I cooked the collard greens up that night with a slice of bacon cut up really small and some garlic. We ate them all. I suppose olive oil and garlic would be almost as good. Or maybe olive oil, garlic and mushrooms. Mason says the key is not to cook them too much and apparently he’s right.

Another happy discovery was beets. I have been eating tons of beets lately. My co-workers expect me to turn purple any day now. A lot of people don’t know that the best way to cook beets is to peel them, cut them up, toss them with salt and olive oil and roast them in the oven without foil. They get so sweet they’re almost like candy. If you wrap them in foil, they’re still good, but you’re essentially steaming them.
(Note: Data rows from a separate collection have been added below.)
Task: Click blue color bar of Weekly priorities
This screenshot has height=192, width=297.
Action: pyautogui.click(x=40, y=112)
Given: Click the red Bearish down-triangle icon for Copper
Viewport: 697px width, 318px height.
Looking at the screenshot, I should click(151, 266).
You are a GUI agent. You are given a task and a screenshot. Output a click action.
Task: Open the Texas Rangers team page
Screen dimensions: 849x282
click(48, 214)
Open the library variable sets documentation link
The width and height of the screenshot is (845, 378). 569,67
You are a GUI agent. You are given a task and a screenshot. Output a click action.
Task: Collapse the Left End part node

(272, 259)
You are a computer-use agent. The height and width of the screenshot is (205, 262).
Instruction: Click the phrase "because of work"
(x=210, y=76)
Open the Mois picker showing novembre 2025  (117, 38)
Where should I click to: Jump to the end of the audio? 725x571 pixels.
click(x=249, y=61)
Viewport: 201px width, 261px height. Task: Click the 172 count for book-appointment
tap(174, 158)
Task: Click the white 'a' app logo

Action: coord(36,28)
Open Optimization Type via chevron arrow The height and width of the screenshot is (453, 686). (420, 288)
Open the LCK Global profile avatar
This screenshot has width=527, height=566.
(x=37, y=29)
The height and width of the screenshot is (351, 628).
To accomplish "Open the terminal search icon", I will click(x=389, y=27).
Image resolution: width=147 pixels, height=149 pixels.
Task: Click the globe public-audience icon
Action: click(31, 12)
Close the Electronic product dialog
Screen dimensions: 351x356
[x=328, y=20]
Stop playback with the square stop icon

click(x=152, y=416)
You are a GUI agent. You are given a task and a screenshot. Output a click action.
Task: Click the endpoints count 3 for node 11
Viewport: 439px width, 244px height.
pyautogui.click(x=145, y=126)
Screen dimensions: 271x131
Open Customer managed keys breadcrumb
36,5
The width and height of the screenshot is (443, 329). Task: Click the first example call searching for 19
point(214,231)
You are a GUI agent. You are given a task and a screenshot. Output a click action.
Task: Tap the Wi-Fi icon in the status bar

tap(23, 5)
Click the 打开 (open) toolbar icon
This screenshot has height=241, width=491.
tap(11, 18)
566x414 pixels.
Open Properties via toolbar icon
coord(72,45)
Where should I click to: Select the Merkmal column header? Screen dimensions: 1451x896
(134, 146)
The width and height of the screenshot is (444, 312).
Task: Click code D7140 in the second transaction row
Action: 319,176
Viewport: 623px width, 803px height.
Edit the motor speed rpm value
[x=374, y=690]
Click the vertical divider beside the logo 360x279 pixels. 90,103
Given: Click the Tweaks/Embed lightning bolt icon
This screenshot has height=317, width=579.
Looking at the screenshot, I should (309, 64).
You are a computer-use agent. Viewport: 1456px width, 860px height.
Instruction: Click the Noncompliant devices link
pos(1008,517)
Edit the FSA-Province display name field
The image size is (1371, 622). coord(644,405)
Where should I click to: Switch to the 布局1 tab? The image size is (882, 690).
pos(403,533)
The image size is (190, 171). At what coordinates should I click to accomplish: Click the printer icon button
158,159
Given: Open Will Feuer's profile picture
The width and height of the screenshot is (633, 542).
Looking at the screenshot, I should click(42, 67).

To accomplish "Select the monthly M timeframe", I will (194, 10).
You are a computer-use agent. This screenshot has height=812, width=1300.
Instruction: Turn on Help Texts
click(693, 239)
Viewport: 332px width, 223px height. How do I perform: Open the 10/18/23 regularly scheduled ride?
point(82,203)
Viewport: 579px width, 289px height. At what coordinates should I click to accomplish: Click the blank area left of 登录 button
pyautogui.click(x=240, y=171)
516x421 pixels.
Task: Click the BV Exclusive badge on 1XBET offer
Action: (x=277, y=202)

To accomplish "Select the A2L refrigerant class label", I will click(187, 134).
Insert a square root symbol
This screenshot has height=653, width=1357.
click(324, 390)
When you leave the foil off, the flavor of the beets gets more concentrated and they taste so much better.

Here are my beets all cut up and waiting to go in the oven. Once they are roasted I like to eat them immediately, right off the pan put them in a green salad with this vinaigrette:

Favorite Vinaigrette

You can use almost any vinegar in this recipe. My mom always says that the key to a good salad dressing is to use a few types of vinegar. I like to use a tablespoon of white or red wine vinegar and a tablespoon of rice vinegar. Use what you have or what you like.

Makes about 3/4 of a cup of dressing.

1/2 cup extra virgin olive oil

2 tablespoons vinegar (1 tablespoon each of two types)

1 tablespoon balsamic vinegar

2 teaspoons dijon or grainy mustard

1 lemon, juiced

1 teaspoon honey

2 cloves garlic, minced

1/2 teaspoon salt

pepper to taste

1. Measure the olive oil into a 2 cup (or larger) measuring cup. Add the remaining ingredients to the cup and whisk everything together. Allow it to sit for several minutes.

2. Whisk again. Taste with a leaf of lettuce dipped into the dressing. Adjust seasonings if necessary.